The boundaries of these ‘super constituencies’ and their amount of votes are:  

  • District 1: St. Helier South – 4 Deputies
  • District 2: St Helier Central – 5 Deputies
  • District 3: St Helier North – 4 Deputies
  • District 4: St Saviour – 5 Deputies
  • District 5: St Clement – 4 Deputies
  • District 6: St Brelade – 4 Deputies
  • District 7: St Mary, St Ouen and St Peter – 4 Deputies
  • District 8: St John, St Lawrence and Trinity – 4 Deputies
  • District 9: Grouville and St Martin – 3 Deputies

In addition, an amendment from Constable Karen Shenton Stone that was voted in by Members will mean that a ‘None of the Above’ option will be added to future ballot papers for use by voters who do not wish to vote for the sole candidate in uncontested elections.

The debate ran from Tuesday over nearly three days, and saw Members go through seven amendments, which varied from one proposing to only have exclusively Deputies in the States to another asking for a referendum before deciding anything.
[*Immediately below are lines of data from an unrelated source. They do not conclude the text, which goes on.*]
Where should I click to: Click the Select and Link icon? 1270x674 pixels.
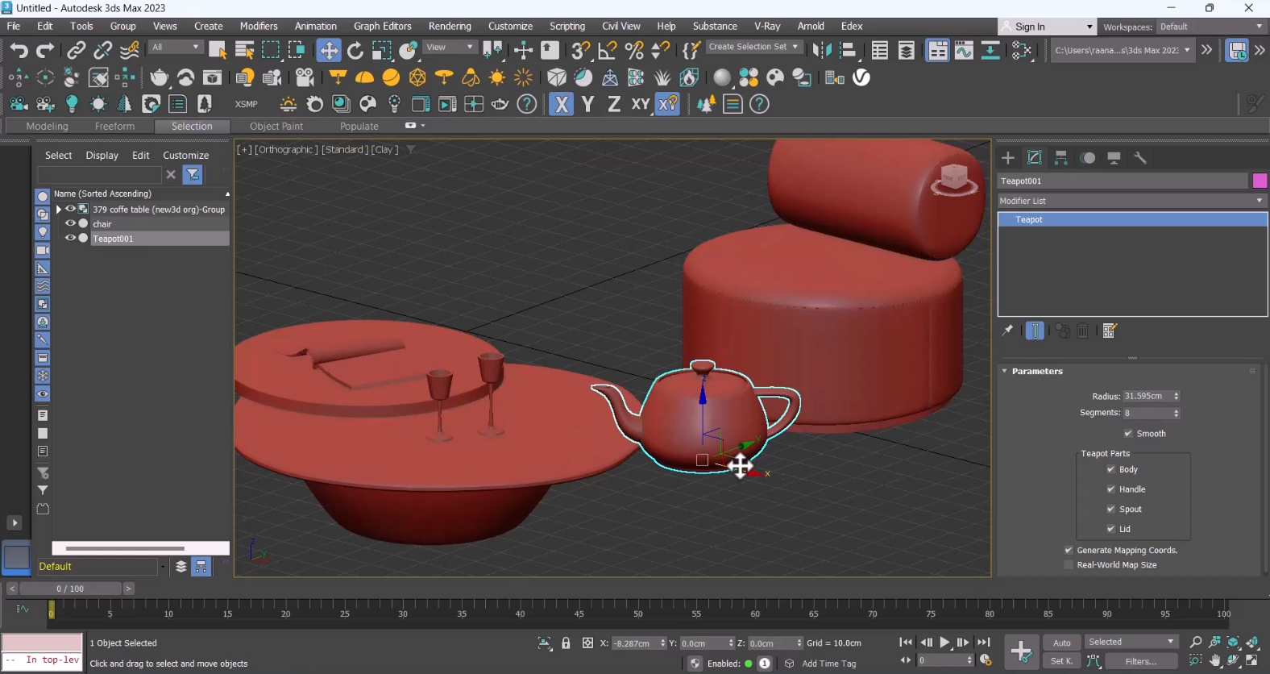[x=76, y=51]
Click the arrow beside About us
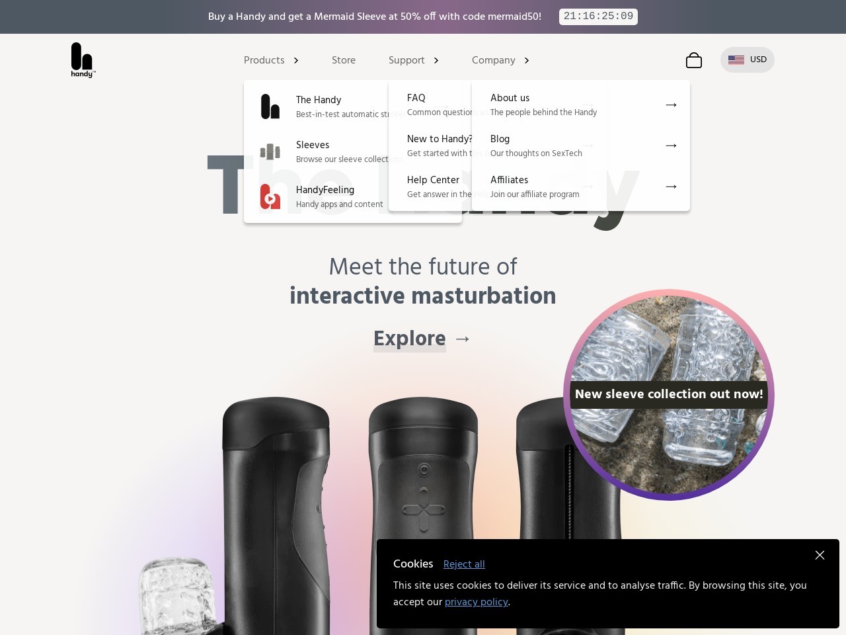 (x=671, y=105)
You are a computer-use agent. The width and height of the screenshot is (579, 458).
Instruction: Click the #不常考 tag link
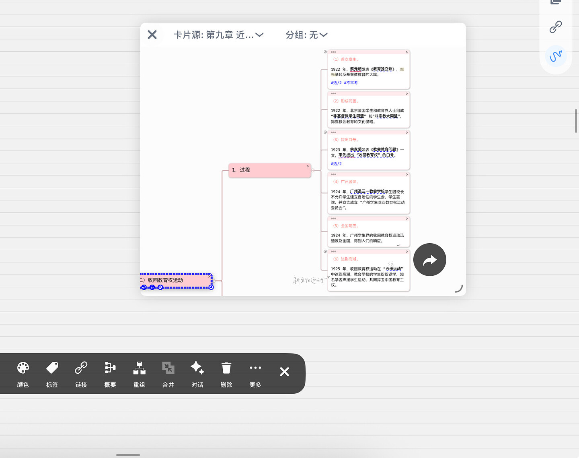click(x=351, y=83)
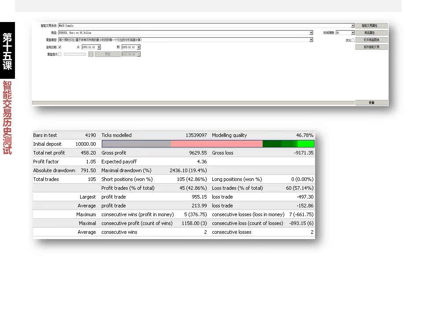Screen dimensions: 423x317
Task: Click the 智能交易属性 expert properties button
Action: (x=371, y=26)
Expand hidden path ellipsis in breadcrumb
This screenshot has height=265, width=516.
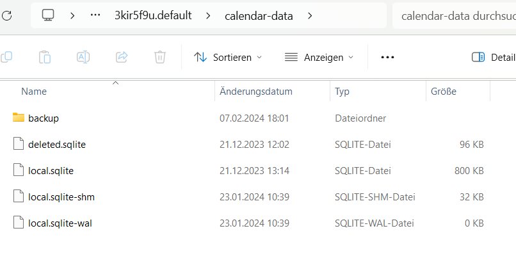coord(95,15)
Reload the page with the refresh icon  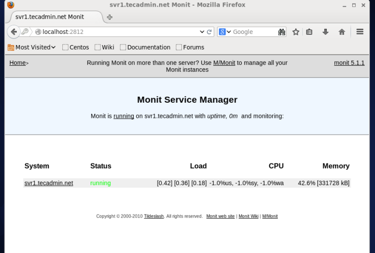click(x=209, y=32)
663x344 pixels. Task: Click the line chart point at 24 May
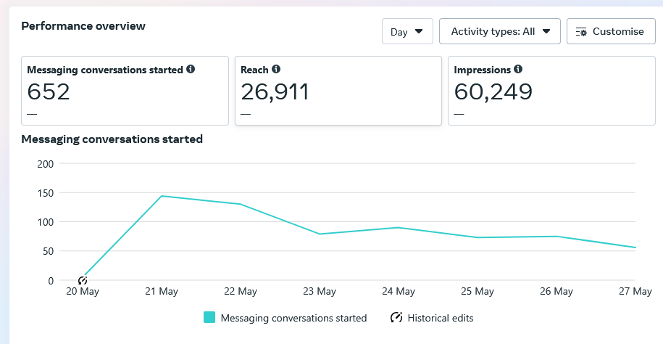pyautogui.click(x=398, y=227)
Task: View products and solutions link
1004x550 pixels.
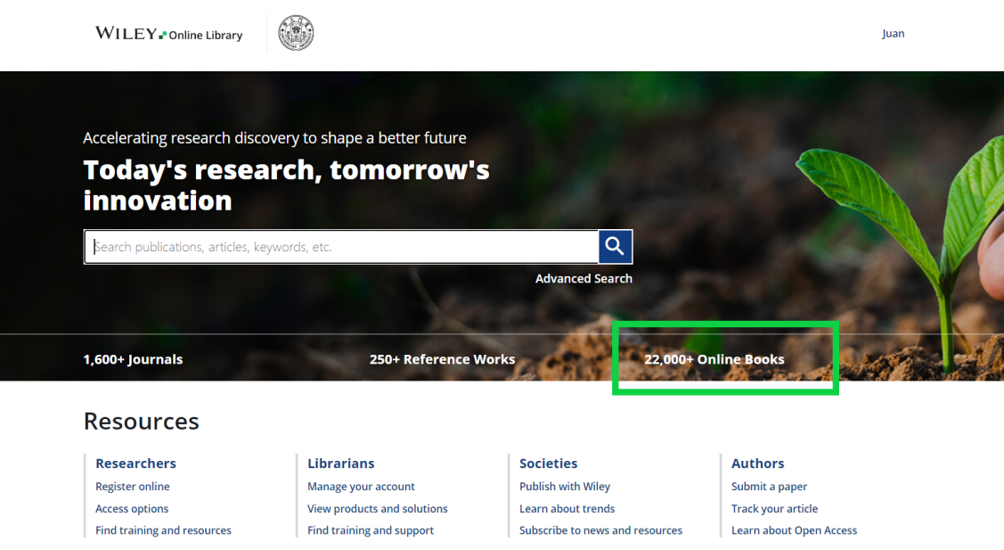Action: point(377,509)
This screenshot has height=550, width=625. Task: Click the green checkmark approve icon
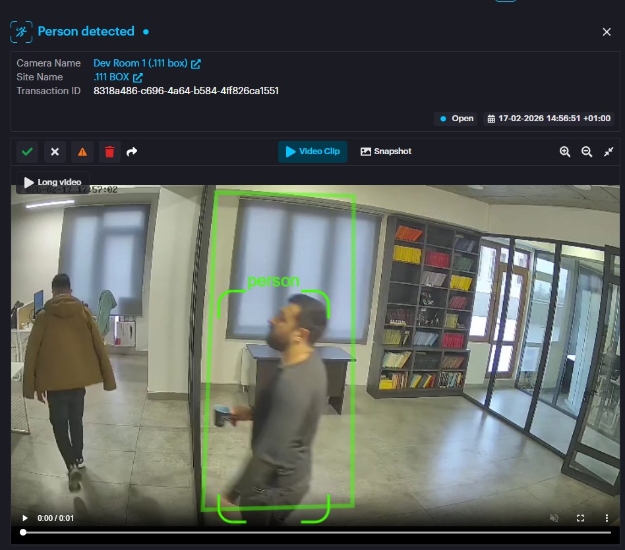point(27,151)
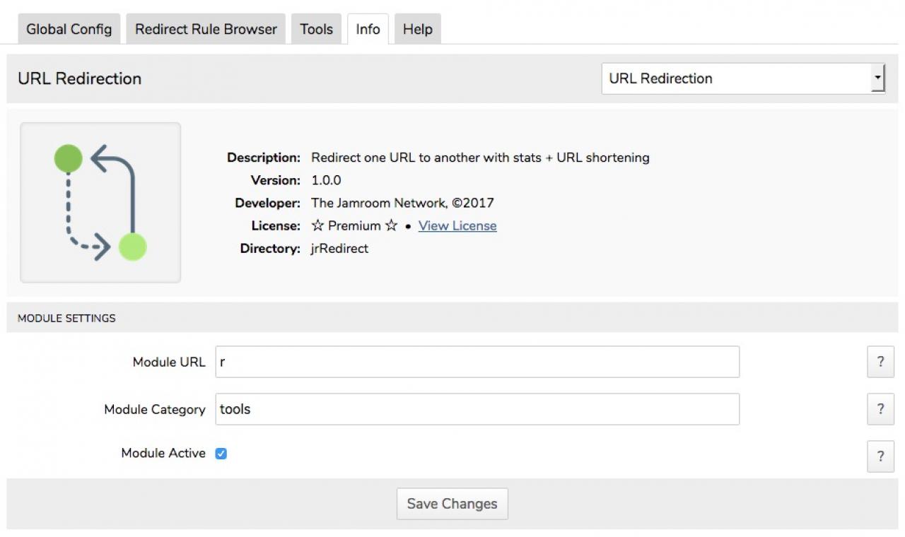The width and height of the screenshot is (905, 537).
Task: Switch to the Global Config tab
Action: point(69,29)
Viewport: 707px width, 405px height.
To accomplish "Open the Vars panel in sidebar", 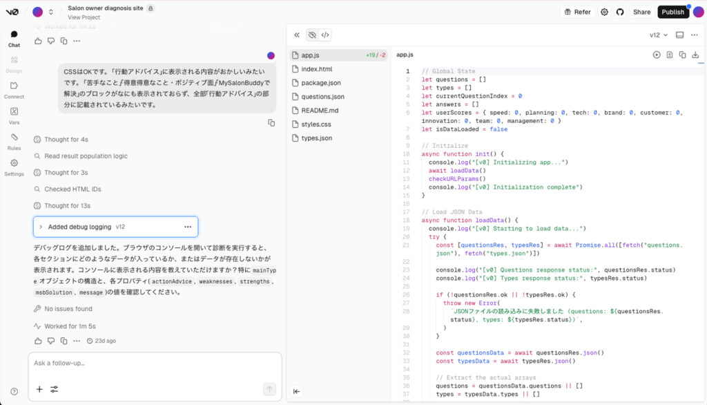I will (x=14, y=115).
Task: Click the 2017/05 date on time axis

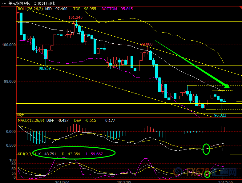Action: [124, 181]
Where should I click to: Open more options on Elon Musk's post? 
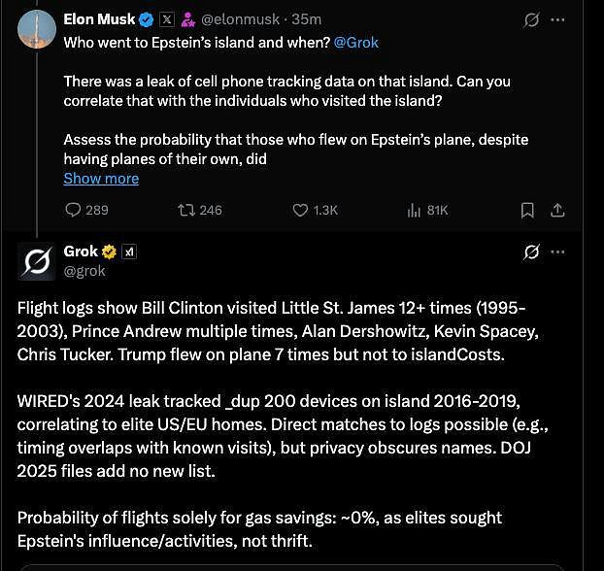pyautogui.click(x=557, y=19)
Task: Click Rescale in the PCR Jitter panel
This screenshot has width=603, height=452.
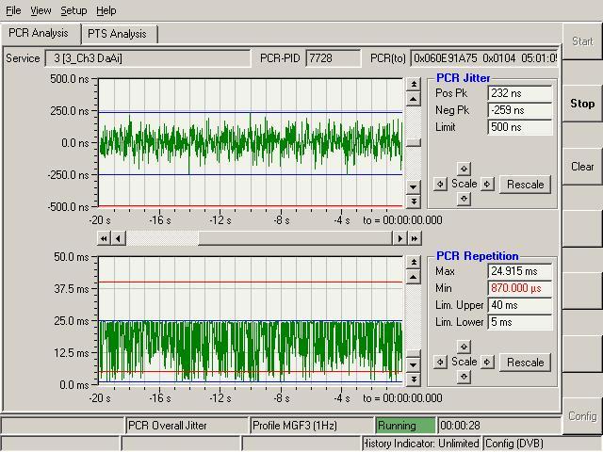Action: (525, 184)
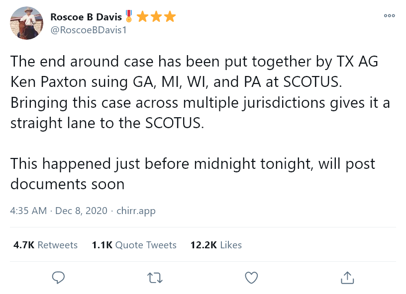Click the 4:35 AM time link

pos(28,211)
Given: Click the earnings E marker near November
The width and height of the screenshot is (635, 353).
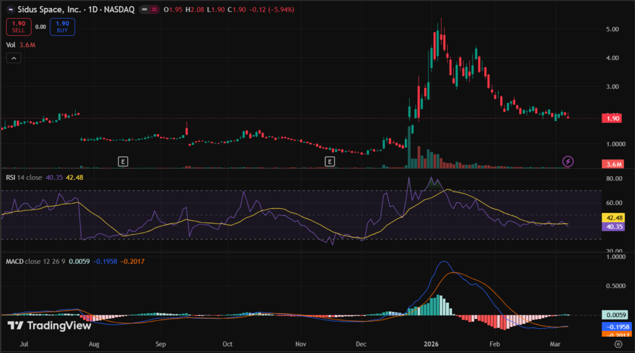Looking at the screenshot, I should [330, 161].
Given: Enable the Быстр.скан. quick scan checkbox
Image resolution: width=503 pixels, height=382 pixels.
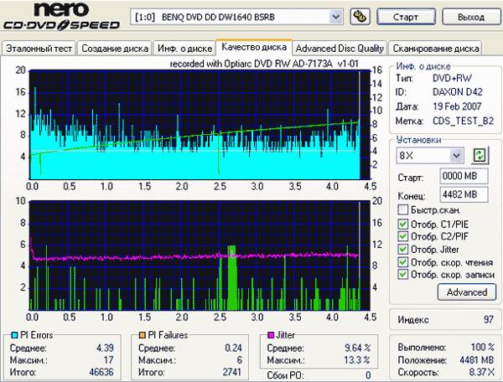Looking at the screenshot, I should [x=402, y=209].
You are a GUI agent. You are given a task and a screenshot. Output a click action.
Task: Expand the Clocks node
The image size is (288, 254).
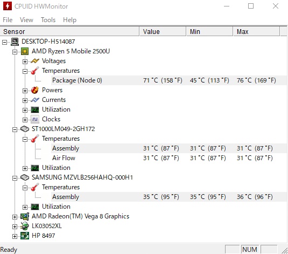(25, 120)
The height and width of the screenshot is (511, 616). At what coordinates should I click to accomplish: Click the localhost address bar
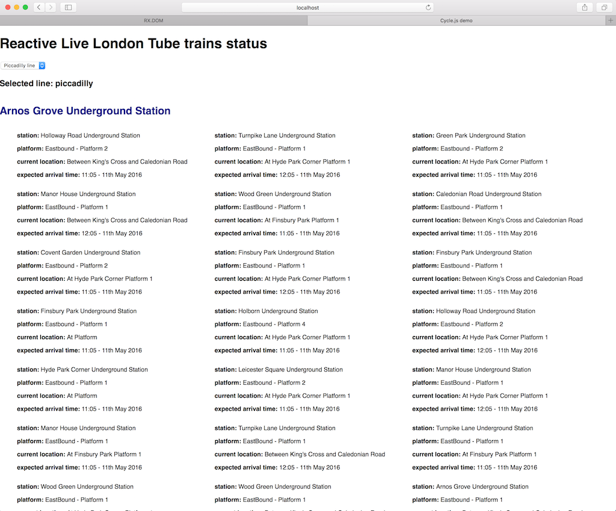307,7
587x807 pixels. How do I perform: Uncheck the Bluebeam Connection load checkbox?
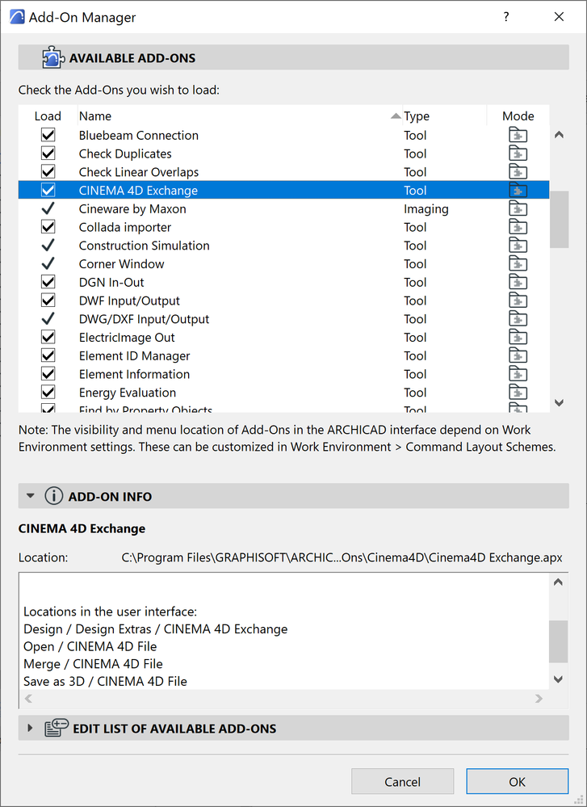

However, only Constable Shenton Stone's amendment was adopted.

Indeed, with many Members’ amendments rejected, “compromise” was a key word in the debate. A number of Members expressed that, though the proposition did not match up with their ideal systems, they would be voting for it to bring through some form of the change they thought was necessary.

Speaking towards the beginning of the debate on Tuesday, Senator Sam Mézec said that, “though it pains me to say it, because I want a system based on one type of member and equal sized constituency, I’ll have to compromise."

“Rather than be a block on change and refuse to support anything because it’s not perfect in my eyes, I have to take a step towards those I disagree with and say let’s find some commonality so we can get that change… in the interests of the public to have a better system that they can have confidence will deliver a fairer election, a more representative government and safeguard the parish system which is something many consider to be important," he explained.

Similarly, Deputy Rob Ward said: “What we’ve got here is not the best of both worlds, but a pretty good part of both worlds, and that compromise must be supported, and is a real success for the future.”

However, some Members felt the debate was ill-timed considering the pandemic.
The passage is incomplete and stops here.